• [TO DO]:
Before answering, work out how many lines below contain the string "with"; the reply is that number alone.

--- START ---

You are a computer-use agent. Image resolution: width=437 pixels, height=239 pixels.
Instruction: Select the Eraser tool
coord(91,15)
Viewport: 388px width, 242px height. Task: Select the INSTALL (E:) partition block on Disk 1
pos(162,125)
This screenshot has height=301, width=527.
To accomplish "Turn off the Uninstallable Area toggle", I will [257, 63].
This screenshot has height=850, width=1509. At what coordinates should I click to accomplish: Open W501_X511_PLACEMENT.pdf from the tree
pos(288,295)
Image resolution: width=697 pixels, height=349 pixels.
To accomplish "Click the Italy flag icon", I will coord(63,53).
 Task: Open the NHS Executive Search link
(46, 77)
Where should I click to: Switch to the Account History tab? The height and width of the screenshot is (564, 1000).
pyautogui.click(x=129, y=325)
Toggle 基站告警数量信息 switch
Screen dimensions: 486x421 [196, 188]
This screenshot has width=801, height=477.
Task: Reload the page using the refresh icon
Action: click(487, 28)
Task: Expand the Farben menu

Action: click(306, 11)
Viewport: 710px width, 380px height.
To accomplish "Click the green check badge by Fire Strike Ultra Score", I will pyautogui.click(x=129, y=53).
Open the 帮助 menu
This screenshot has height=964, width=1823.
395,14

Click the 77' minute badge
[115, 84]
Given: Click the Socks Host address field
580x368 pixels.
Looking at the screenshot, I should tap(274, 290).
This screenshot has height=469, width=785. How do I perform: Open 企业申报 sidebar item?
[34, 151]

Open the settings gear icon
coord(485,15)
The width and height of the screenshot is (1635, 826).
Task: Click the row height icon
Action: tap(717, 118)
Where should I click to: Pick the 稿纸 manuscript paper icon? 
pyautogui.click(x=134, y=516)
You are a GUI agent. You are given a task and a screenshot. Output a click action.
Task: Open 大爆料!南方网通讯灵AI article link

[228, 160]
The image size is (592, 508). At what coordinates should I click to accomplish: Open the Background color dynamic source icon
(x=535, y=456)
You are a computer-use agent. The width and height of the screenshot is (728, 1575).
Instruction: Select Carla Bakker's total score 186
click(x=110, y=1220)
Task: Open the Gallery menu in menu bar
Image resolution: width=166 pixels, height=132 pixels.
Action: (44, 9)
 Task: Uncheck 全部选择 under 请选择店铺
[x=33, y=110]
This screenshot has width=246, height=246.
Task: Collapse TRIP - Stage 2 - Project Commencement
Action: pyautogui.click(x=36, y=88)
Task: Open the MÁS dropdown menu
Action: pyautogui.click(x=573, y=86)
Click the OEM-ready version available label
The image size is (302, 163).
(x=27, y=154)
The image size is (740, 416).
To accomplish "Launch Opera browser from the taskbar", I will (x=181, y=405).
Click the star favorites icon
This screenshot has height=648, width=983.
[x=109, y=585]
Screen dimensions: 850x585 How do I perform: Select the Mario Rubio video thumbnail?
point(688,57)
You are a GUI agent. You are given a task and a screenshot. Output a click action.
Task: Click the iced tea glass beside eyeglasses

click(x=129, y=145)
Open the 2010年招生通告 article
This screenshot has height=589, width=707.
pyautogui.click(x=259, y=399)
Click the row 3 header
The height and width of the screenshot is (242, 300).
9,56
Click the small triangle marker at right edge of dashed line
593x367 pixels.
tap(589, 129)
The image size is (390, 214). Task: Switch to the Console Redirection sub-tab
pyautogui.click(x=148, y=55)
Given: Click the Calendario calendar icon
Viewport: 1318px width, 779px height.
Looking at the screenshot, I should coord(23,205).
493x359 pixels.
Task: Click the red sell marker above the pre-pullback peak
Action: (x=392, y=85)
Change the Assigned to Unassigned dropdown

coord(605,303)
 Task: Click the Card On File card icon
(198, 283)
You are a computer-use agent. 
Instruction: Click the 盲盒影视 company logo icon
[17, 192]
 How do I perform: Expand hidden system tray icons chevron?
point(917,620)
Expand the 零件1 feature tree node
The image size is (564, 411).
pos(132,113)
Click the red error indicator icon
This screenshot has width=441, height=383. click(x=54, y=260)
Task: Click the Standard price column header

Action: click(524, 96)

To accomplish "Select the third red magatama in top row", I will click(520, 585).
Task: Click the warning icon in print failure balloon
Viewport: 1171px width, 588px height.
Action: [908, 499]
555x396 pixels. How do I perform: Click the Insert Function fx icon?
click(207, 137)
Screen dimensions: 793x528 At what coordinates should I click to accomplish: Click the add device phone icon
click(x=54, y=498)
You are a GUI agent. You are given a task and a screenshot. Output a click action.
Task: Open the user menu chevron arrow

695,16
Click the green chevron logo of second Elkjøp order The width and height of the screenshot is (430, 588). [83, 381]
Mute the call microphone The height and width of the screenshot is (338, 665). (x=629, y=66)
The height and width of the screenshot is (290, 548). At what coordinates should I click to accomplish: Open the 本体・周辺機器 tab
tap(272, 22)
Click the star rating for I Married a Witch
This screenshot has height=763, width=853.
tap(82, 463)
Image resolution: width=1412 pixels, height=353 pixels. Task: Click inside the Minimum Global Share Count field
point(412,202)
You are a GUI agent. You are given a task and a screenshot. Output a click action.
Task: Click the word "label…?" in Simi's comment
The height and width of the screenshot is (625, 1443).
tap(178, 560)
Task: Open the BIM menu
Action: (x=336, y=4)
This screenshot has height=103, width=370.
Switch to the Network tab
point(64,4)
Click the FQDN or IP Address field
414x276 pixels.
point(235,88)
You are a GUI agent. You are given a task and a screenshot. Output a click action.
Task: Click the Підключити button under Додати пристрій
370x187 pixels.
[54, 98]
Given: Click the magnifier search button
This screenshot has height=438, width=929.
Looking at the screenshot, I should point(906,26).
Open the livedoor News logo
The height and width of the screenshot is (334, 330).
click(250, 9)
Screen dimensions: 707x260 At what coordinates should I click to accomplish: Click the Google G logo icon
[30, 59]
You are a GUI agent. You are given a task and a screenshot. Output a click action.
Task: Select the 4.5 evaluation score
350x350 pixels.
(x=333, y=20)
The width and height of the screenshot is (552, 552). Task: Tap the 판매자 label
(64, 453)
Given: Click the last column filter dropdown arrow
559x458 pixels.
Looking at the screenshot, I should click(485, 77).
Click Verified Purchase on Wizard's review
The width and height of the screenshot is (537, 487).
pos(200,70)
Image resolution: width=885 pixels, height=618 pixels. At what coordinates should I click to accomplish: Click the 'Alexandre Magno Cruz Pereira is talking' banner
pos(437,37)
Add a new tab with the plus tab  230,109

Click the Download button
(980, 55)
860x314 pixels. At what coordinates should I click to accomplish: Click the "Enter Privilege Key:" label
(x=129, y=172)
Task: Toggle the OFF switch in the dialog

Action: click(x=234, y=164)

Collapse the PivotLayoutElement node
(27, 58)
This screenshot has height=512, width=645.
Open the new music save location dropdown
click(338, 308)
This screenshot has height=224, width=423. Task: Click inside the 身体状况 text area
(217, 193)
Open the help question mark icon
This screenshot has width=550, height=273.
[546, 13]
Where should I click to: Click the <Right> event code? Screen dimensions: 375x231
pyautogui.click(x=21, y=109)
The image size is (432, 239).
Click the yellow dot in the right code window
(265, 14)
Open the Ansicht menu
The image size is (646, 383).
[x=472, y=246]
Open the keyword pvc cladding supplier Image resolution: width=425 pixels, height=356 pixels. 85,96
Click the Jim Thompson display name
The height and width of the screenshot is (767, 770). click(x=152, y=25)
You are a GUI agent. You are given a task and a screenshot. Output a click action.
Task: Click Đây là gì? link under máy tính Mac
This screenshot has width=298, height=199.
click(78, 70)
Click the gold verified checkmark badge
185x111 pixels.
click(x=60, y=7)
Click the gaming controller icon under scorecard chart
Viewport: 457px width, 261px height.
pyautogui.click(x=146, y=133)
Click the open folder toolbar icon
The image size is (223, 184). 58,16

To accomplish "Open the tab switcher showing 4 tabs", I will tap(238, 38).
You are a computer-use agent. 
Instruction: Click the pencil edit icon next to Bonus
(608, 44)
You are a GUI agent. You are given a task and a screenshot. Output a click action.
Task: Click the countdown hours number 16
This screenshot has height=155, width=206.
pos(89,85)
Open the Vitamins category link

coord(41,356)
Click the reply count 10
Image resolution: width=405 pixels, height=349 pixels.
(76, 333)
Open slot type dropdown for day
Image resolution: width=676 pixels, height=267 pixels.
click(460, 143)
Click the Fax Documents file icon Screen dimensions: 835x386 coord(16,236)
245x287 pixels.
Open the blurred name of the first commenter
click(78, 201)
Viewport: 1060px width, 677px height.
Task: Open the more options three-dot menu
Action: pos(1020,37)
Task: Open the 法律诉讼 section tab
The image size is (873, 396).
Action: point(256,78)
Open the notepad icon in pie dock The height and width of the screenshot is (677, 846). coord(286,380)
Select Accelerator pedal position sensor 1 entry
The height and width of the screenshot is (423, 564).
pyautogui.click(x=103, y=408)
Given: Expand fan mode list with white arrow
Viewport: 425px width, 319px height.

--- END ---

• [RESPONSE]:
2